* 文本摘录 *

从上面代码可以看到四个的时候是先确定中心点center，然后从左上到右下一次放图片。九个的时候是先将第一张图放在中心位置，然后从其上面逆时针一次是第二张到第八张图片。之后选择中心点进行裁剪。
为什么这样做呢？

在数据加载的时候希望图片的大小是640，进入网络的图像希望是1280，如果是四张图片，直接根据center对原图裁剪或padding后就可以使用，并且有更多可能性。九张图片拼接在一起就是1920，随机选择一个中心点裁剪也不妨碍，这里可以自定义，没有必须怎么样，只要注意image和label的变化过程要完全对应，image和label对应即可！

2. 模型

模型的详细构造就不再赘述了，重点关注的是最后的detect，模型主要抽取了三个layer，三个layer是不同的网络深浅，网络结构越靠前学习到特征越是小细节的特征，越靠后越深层学习的特征越是全局特征。对于每一层的特征都会预测三个anchor，最终detect会得到一个长度为3的list，表示每个Layet的结果，其中每个元素的shape为【batch,anchor_no，character_size_width，character_size_height，11】，其中11=【x,y,w,h，置信度，one_hot_6_classes】
在这里插入图片描述

class Detect(nn.Module):
    stride = None  # strides computed during build
    export = False  # onnx export
    end2end = False
    include_nms = False
    concat = False

    def __init__(self, nc=80, anchors=(), ch=()):  # detection layer
        super(Detect, self).__init__()
        self.nc = nc  # number of classes
        self.no = nc + 5  # number of outputs per anchor
        self.nl = len(anchors)  # number of detection layers
        self.na = len(anchors[0]) // 2  # number of anchors
        self.grid = [torch.zeros(1)] * self.nl  # init grid
        a = torch.tensor(anchors).float().view(self.nl, -1, 2)
        self.register_buffer('anchors', a)  # shape(nl,na,2)
        self.register_buffer('anchor_grid', a.clone().view(self.nl, 1, -1, 1, 1, 2))  # shape(nl,1,na,1,1,2)
        self.m = nn.ModuleList(nn.Conv2d(x, self.no * self.na, 1) for x in ch)  # output conv

    def forward(self, x):
        # x = x.copy()  # for profiling
        z = []  # inference output
        self.training |= self.export
        for i in range(self.nl):
            x[i] = self.m[i](x[i])  # conv
            bs, _, ny, nx = x[i].shape  # x(bs,255,20,20) to x(bs,3,20,20,85)
            x[i] = x[i].view(bs, self.na, self.no, ny, nx).permute(0, 1, 3, 4, 2).contiguous()

            if not self.training:  # inference
                if self.grid[i].shape[2:4] != x[i].shape[2:4]:
                    self.grid[i] = self._make_grid(nx, ny).to(x[i].device)
                y = x[i].sigmoid()

* 收集的数据 *
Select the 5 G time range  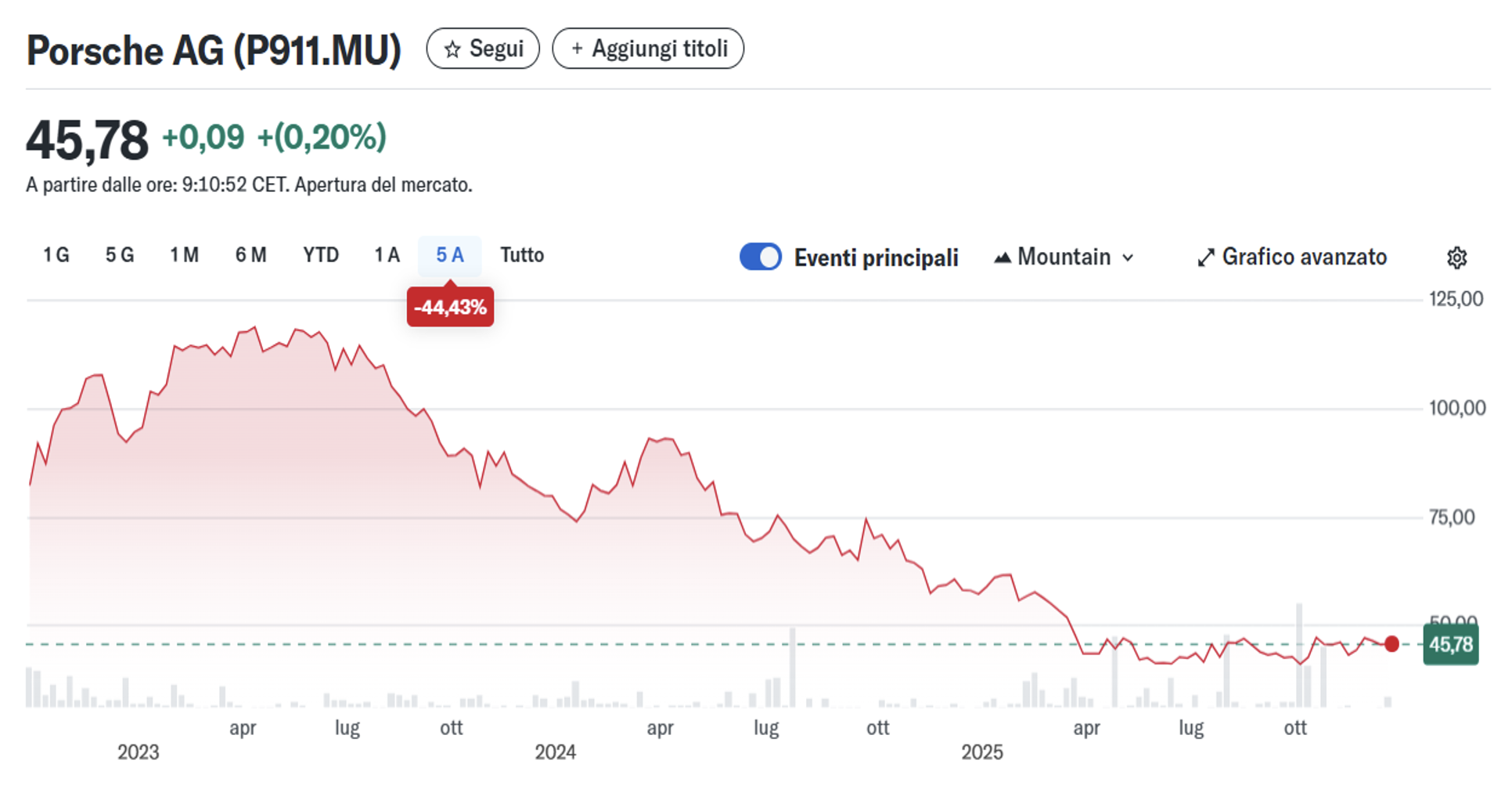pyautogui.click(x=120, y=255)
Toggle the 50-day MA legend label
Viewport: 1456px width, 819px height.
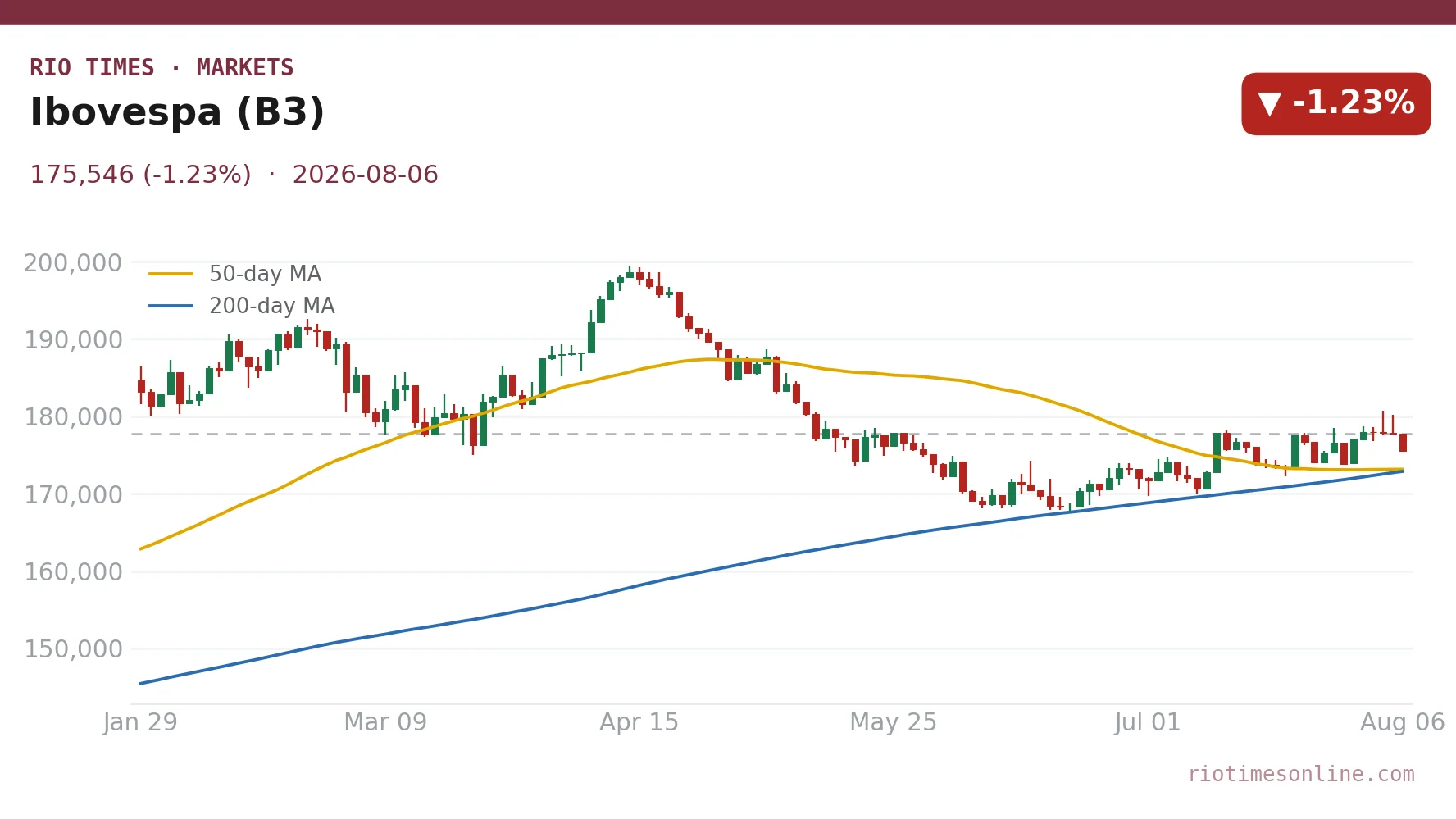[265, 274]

* 问题描述 *
请将文本摘录中从“self.m = nn.ModuleList(nn.Conv2d(x, self.no”开始、一直到“self.grid[i] = self._make_grid(nx, ny).to(x[i].device)”为止的部分重新写出，并在其中把“inference”修改为“prediction”。

* 书面解答 *
self.m = nn.ModuleList(nn.Conv2d(x, self.no * self.na, 1) for x in ch)  # output conv

    def forward(self, x):
        # x = x.copy()  # for profiling
        z = []  # prediction output
        self.training |= self.export
        for i in range(self.nl):
            x[i] = self.m[i](x[i])  # conv
            bs, _, ny, nx = x[i].shape  # x(bs,255,20,20) to x(bs,3,20,20,85)
            x[i] = x[i].view(bs, self.na, self.no, ny, nx).permute(0, 1, 3, 4, 2).contiguous()

            if not self.training:  # prediction
                if self.grid[i].shape[2:4] != x[i].shape[2:4]:
                    self.grid[i] = self._make_grid(nx, ny).to(x[i].device)